____ 本文

1989年9月25日には最初の「長白」が陸軍に交付され記念式典が催された。「長白」は、技術的にはアメリカGE社製ADAR-HP防空レーダーがベースになっている。「長白」フェーズド・アレイ・レーダーのレーダーアンテナのサイズは縦4.5m、横3m。アンテナには約6,000個の移相器が装着されており、複数目標の探知や追尾、同時に発射された「天弓」ミサイルの追跡や敵味方の区別などを同時にこなす。「長白」の探知距離は450km、同時に数百目標を探知・追跡しながら、24発の「天弓」ミサイルを追跡する能力を有している。「長白」の電子妨害に対する抵抗力は、台湾の保有するレーダーの中でも最高の能力があると評価されている。「長白」レーダーは指揮命令系統を納めるコンテナ側面に装着され、車両より牽引される。「長白」の各種センサーはアメリカ製ミサイルとは違い中国語で表示される。コンピュータが広く普及しておりその扱いになれた台湾人であれば、中学卒業程度の学力レベルで、短期間の訓練を受ければ射撃統制任務に就けるようになるとされる。「長白」は、台湾全土の防空システム「強網」とリンクして運用されるが、「長白」単独でも高度に自動化されているため、レーダーでの目標探知、脅威度の判断、目標の位置計算、武器選択、ミサイル発射から戦果判断までの一連の過程を独自にこなす事が出来る。また、システムの自己診断装置やシミュレーション機能も装備されている。レーダーを搭載するコンテナには敵味方識別装置も搭載されている。

「天弓」のモデルとなったパトリオットは、AN/MPQ-53フェーズド・アレイ・レーダーが目標の探知や追尾・ミサイルの誘導までを一手にこなすが、「天弓」の「長白」フェーズド・アレイ・レーダーは、ミサイルの誘導は行わない。「天弓1型」のミサイル誘導はCS/MPQ-25イルミネーターにより行われる。CS/MPQ-25は、ホークのイルミネーターであるAN/MPQ-46に比べてレーダー波の照射効率が60%向上しており、敵味方識別能力も強化された。フェーズド・アレイ・レーダーとイルミネーターの併用は、アメリカ海軍のイージスシステムでも行われている事から、台湾軍では「長白」に「陸上イージス」の呼称を与える事になった。「天弓」システムには、上記の他、敵の対レーダーミサイル攻撃に対処するため、囮となるレーダー波発生装置も配備されている。

________

**やること**
• a. 本文の「1989年9月25日には最初」から「方識別装置も搭載されている。」までを、一字も変えずにそのまま出力してください。
• b. 本文によると、「天弓1型」のミサイル誘導は何によって行われますか。
あとに続く行は、この作業では使いません。

____ 元データ

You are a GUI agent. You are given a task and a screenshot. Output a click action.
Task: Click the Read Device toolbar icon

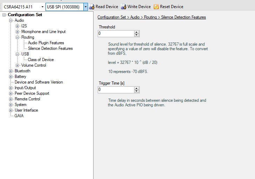click(x=92, y=7)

________

**作業ごとの回答**
• a.
1989年9月25日には最初の「長白」が陸軍に交付され記念式典が催された。「長白」は、技術的にはアメリカGE社製ADAR-HP防空レーダーがベースになっている。「長白」フェーズド・アレイ・レーダーのレーダーアンテナのサイズは縦4.5m、横3m。アンテナには約6,000個の移相器が装着されており、複数目標の探知や追尾、同時に発射された「天弓」ミサイルの追跡や敵味方の区別などを同時にこなす。「長白」の探知距離は450km、同時に数百目標を探知・追跡しながら、24発の「天弓」ミサイルを追跡する能力を有している。「長白」の電子妨害に対する抵抗力は、台湾の保有するレーダーの中でも最高の能力があると評価されている。「長白」レーダーは指揮命令系統を納めるコンテナ側面に装着され、車両より牽引される。「長白」の各種センサーはアメリカ製ミサイルとは違い中国語で表示される。コンピュータが広く普及しておりその扱いになれた台湾人であれば、中学卒業程度の学力レベルで、短期間の訓練を受ければ射撃統制任務に就けるようになるとされる。「長白」は、台湾全土の防空システム「強網」とリンクして運用されるが、「長白」単独でも高度に自動化されているため、レーダーでの目標探知、脅威度の判断、目標の位置計算、武器選択、ミサイル発射から戦果判断までの一連の過程を独自にこなす事が出来る。また、システムの自己診断装置やシミュレーション機能も装備されている。レーダーを搭載するコンテナには敵味方識別装置も搭載されている。

• b. CS/MPQ-25イルミネーター